Stored items
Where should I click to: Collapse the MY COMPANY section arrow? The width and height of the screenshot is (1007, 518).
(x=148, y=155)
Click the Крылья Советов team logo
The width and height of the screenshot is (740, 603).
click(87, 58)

§ YOUR ASSIGNMENT
All of the records above are to be repeated exactly.

§ OUTPUT BELOW
Where should I click to: Collapse the MY COMPANY section arrow? The width and height of the screenshot is (1007, 518).
(x=148, y=155)
Click the Крылья Советов team logo
The width and height of the screenshot is (740, 603).
click(87, 58)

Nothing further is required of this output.